En la nueva Capital no iba a haber rectas. Las calles curvas, respetando el recorrido de las napas acuáticas, impedirían que el viento patagónico corriera desaforado. Ningún edificio tendría más de tres pisos, para dejar caer la luz con naturalidad sobre las anchas veredas, que invitaban a caminar. El poderoso río
Negro sería el eje de la ciudad, como sucede en tantas capitales europeas. Los edificios públicos se levantarían a sus márgenes, con siete puentes unificadores.
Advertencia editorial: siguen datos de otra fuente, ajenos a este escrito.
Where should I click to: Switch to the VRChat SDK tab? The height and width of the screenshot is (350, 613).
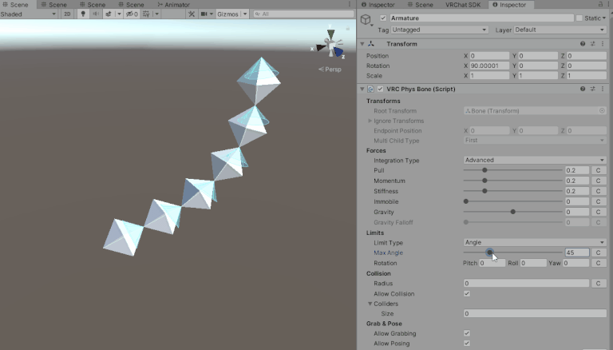(465, 5)
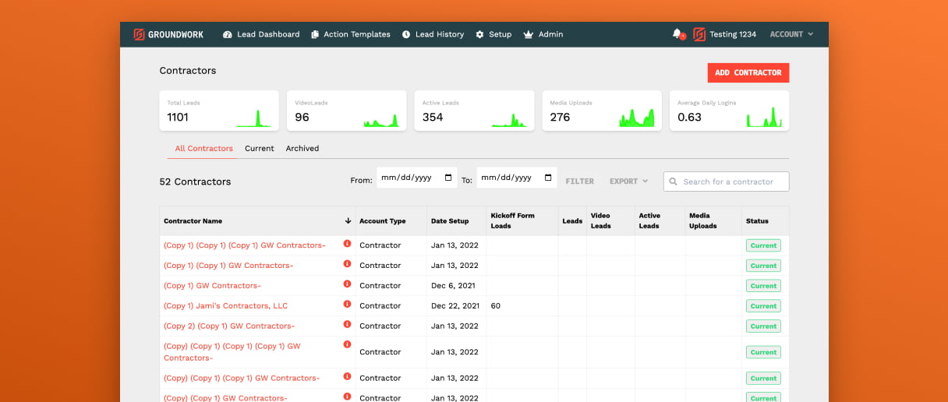Click the Filter button

tap(579, 182)
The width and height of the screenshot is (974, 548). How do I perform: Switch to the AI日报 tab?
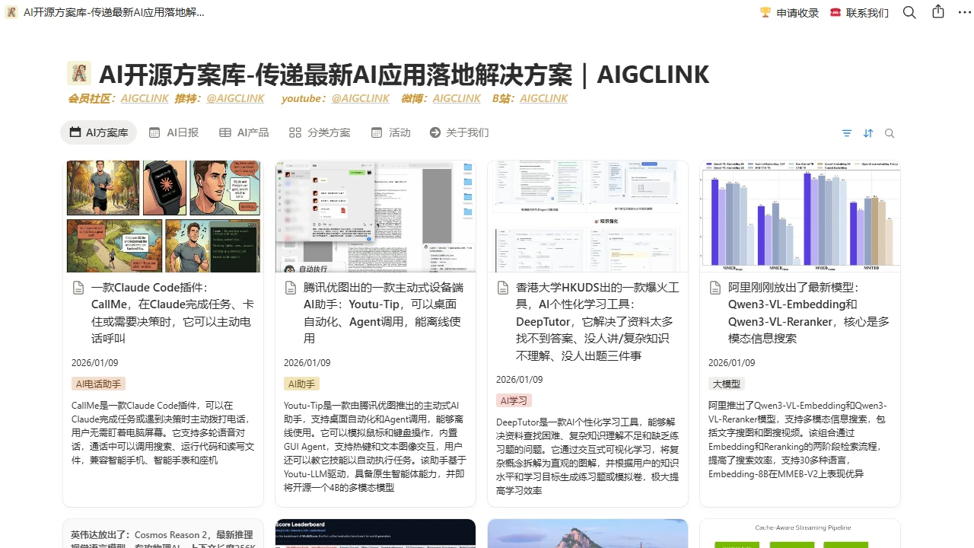[173, 132]
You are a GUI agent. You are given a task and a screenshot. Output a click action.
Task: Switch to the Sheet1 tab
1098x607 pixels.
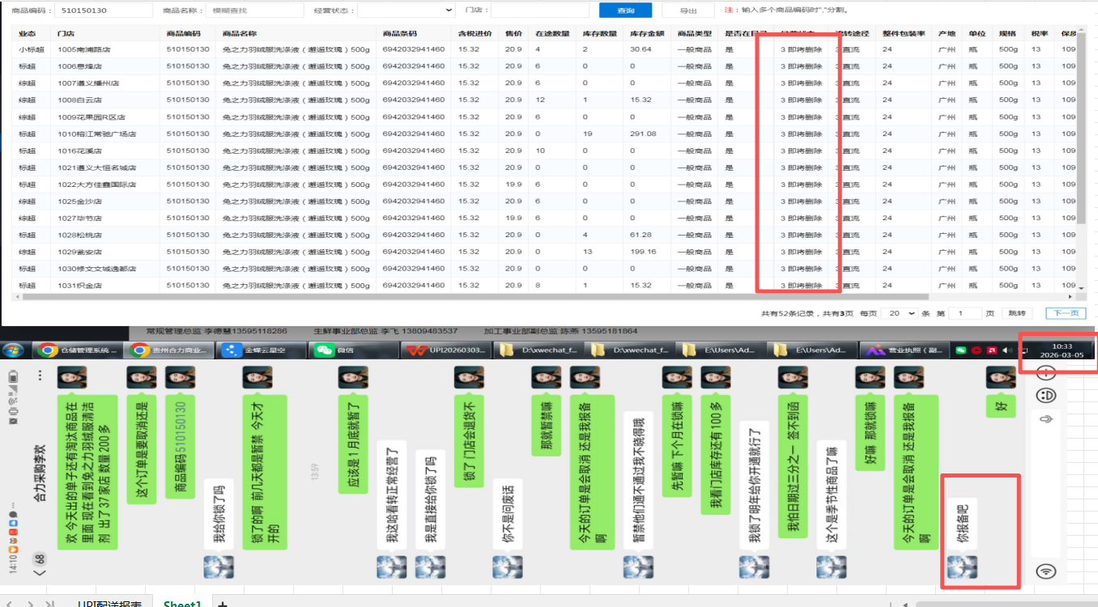[x=181, y=604]
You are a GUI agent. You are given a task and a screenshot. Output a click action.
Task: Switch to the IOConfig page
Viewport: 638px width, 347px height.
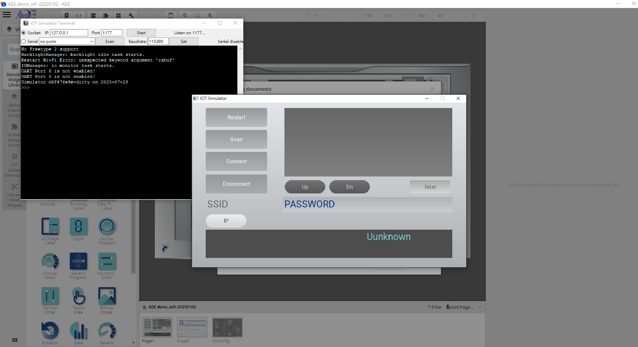click(227, 327)
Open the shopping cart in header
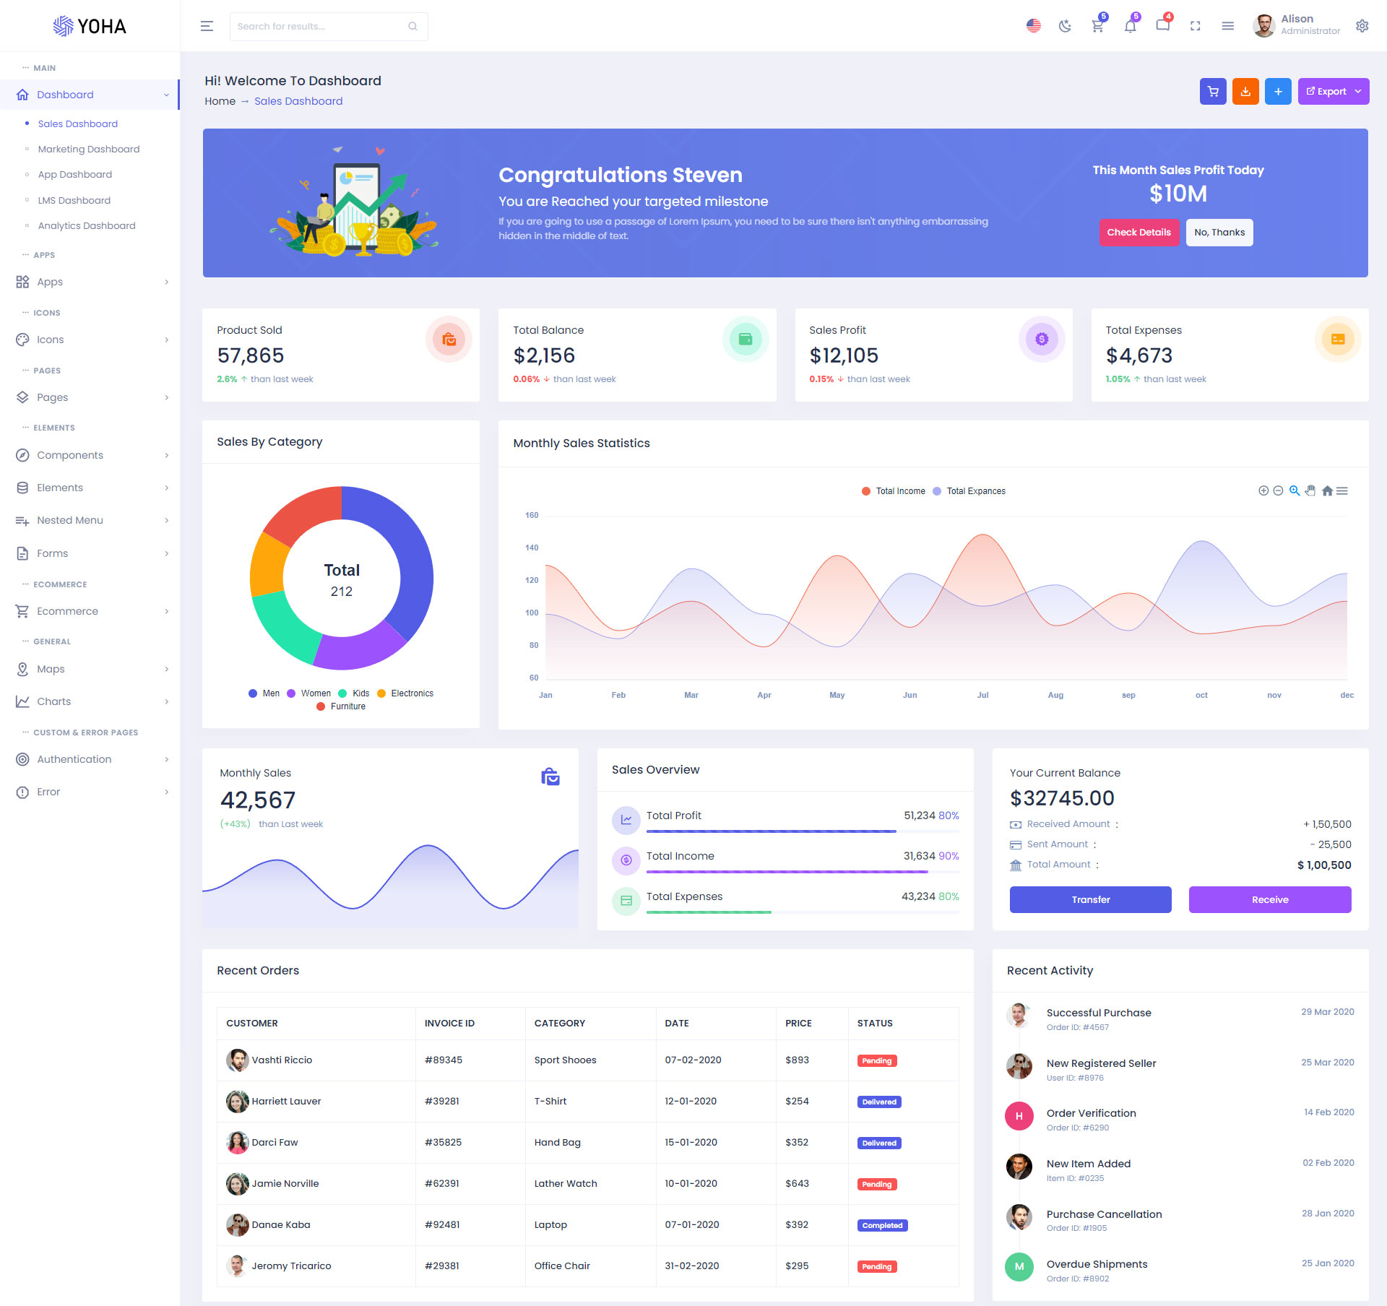Image resolution: width=1387 pixels, height=1306 pixels. pyautogui.click(x=1097, y=27)
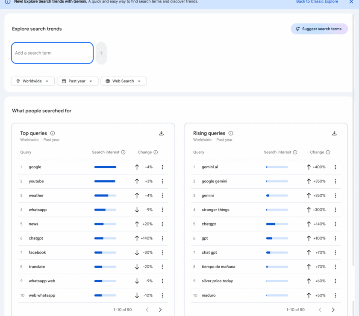This screenshot has height=316, width=359.
Task: Open the Web Search type dropdown
Action: pyautogui.click(x=124, y=81)
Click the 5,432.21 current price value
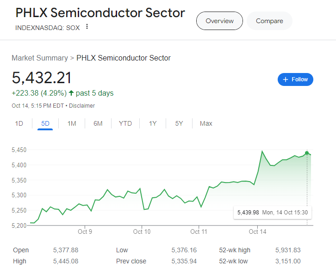Viewport: 336px width, 274px height. [x=42, y=78]
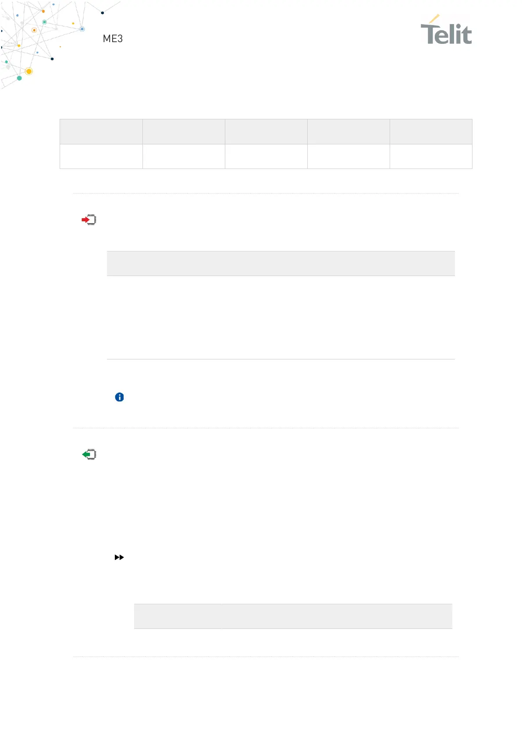Select the ME3 header text
Viewport: 522px width, 739px height.
113,39
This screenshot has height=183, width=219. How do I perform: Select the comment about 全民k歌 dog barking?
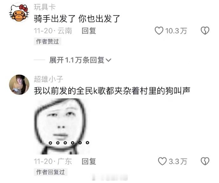click(112, 91)
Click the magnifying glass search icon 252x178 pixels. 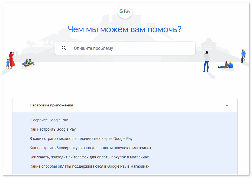tap(64, 48)
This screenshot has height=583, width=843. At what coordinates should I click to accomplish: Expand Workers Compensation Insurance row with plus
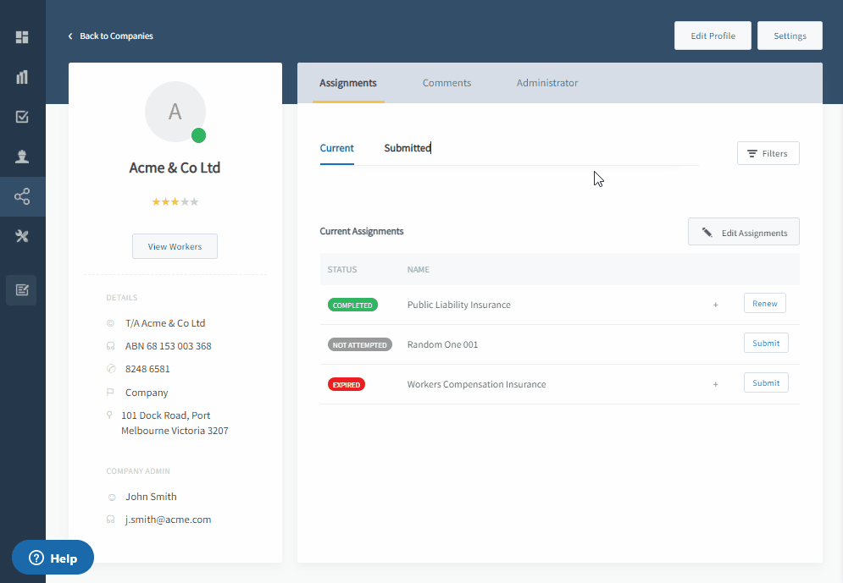pyautogui.click(x=715, y=384)
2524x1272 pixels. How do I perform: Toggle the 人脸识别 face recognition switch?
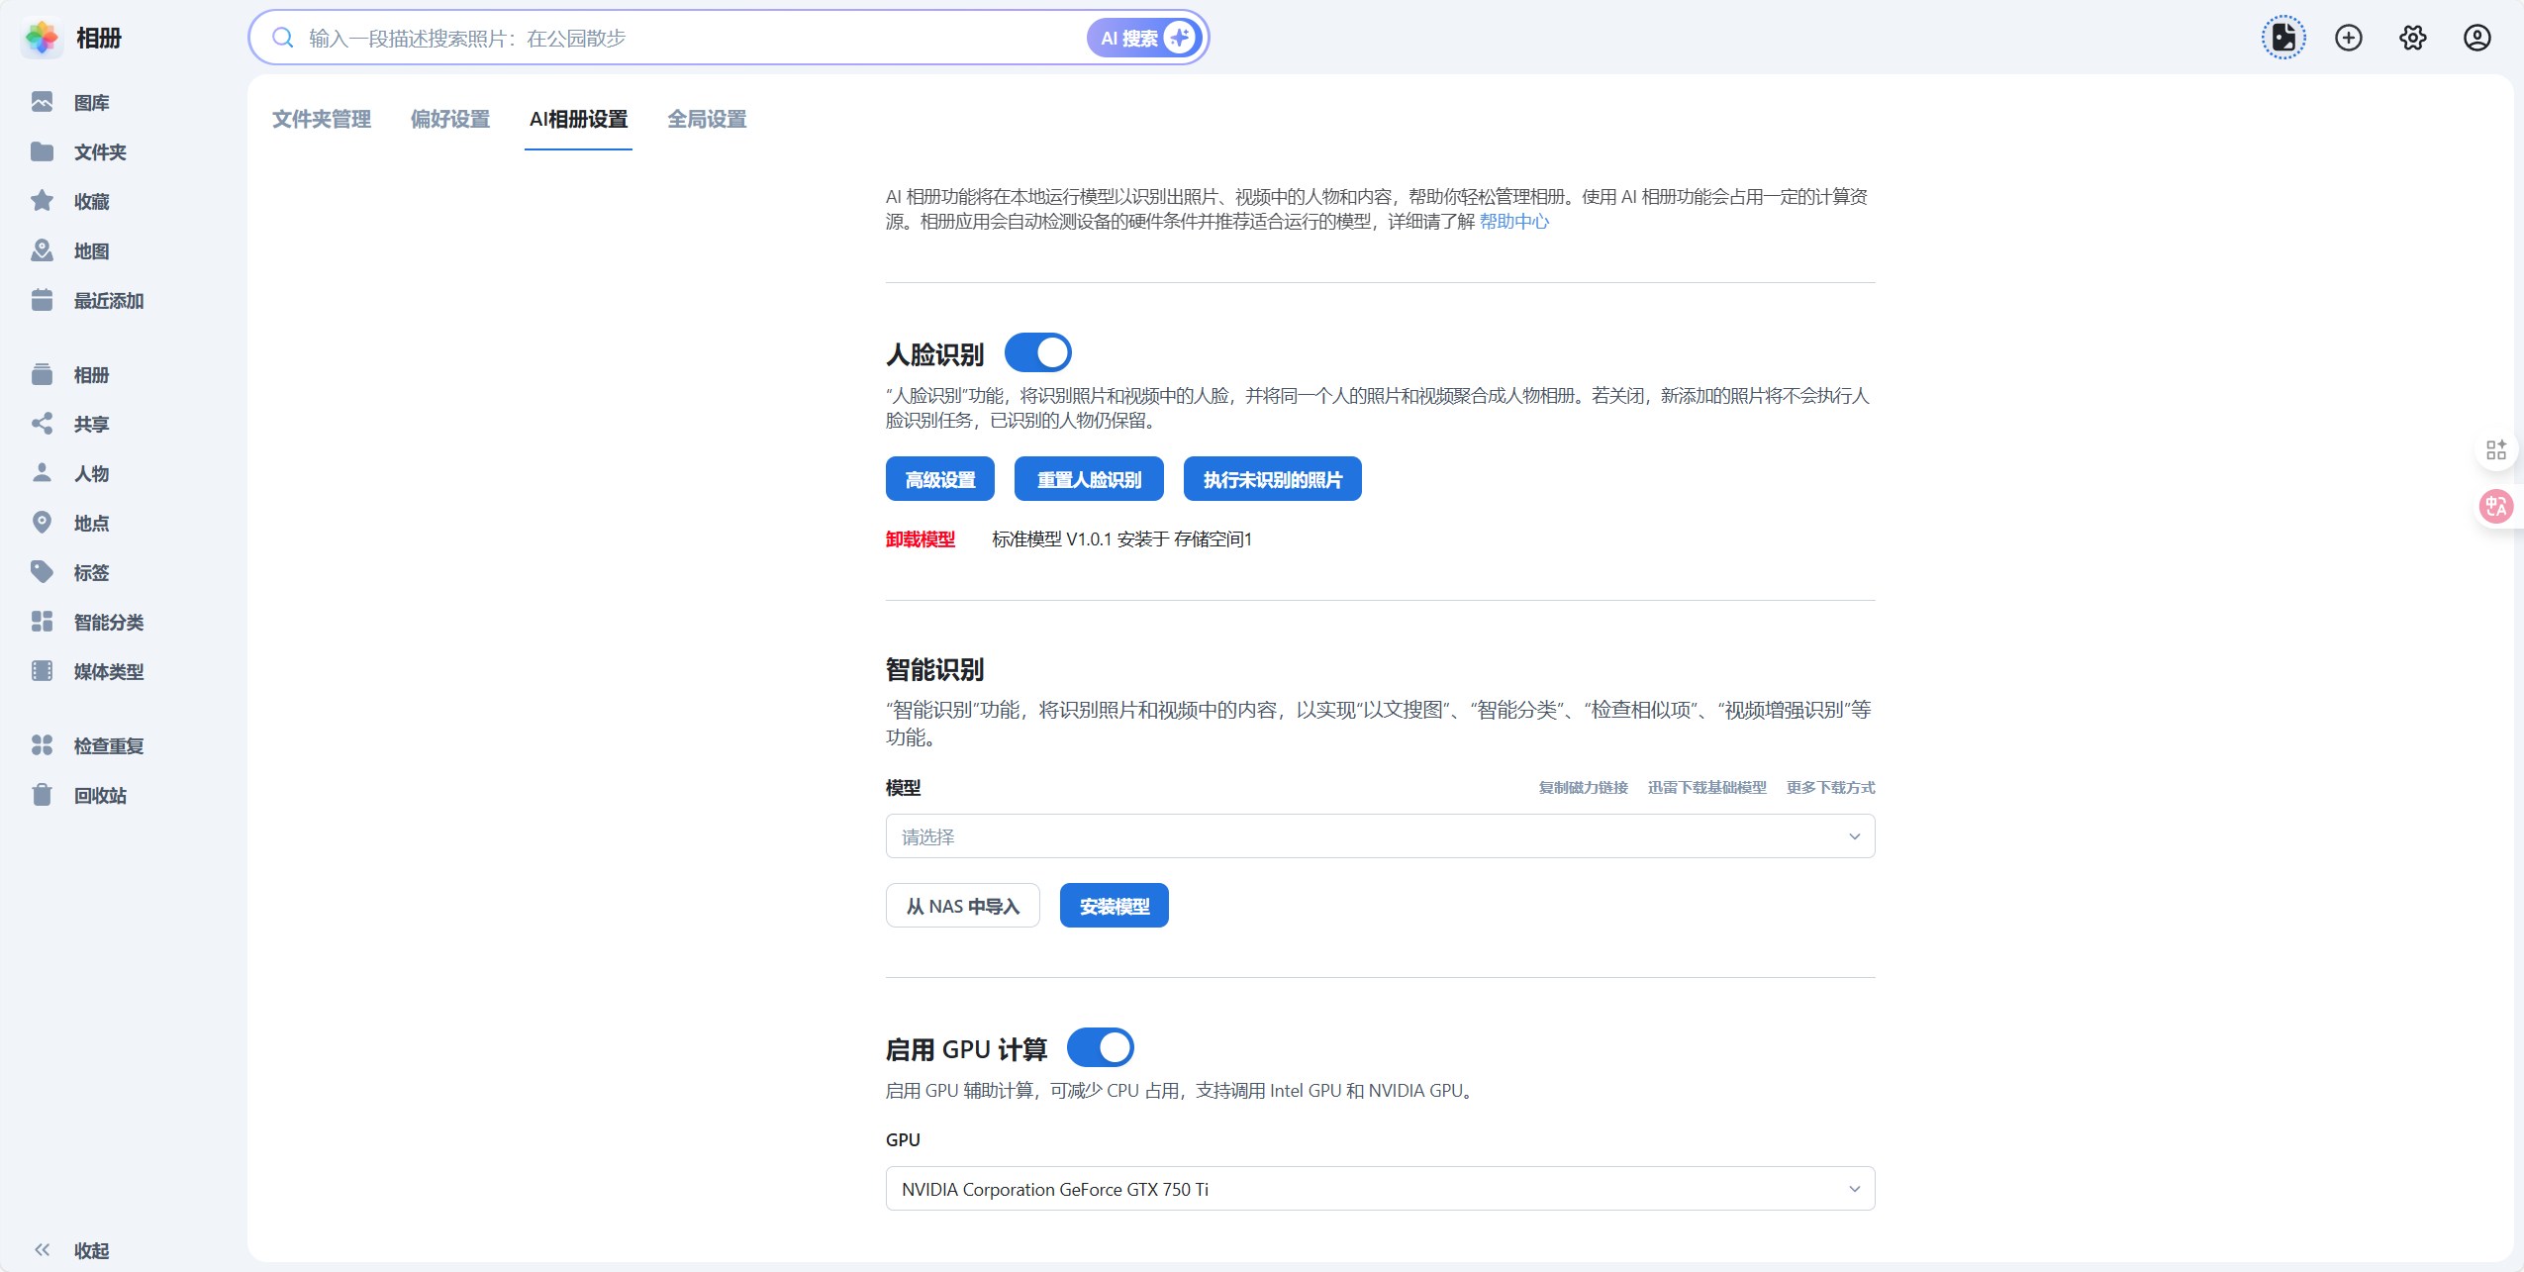[x=1037, y=352]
La costa sur estaría dominada por el área Legislativa. La costa norte la compartirían el Poder Ejecutivo y el Judicial; a las afueras, sobre una lomada frondosa, se levantaría imponente la residencia presidencial. La Catedral, la estación de trenes, la ciudad universitaria, el centro cultural, el centro de convenciones, el museo, el embarcadero, el mercado central, el cuartel de policía y la guardia de granaderos completarían el paisaje urbano. 15 kilómetros al Oeste, en la desembocadura del río sobre el Atlántico, se proyectó un puerto comercial y deportivo. Las chacras del Idevi, del lado rionegrino, deberían abastecer de verduras y frutas a la creciente población. Las pasturas de Guardia Mitre alimentarían al ganado.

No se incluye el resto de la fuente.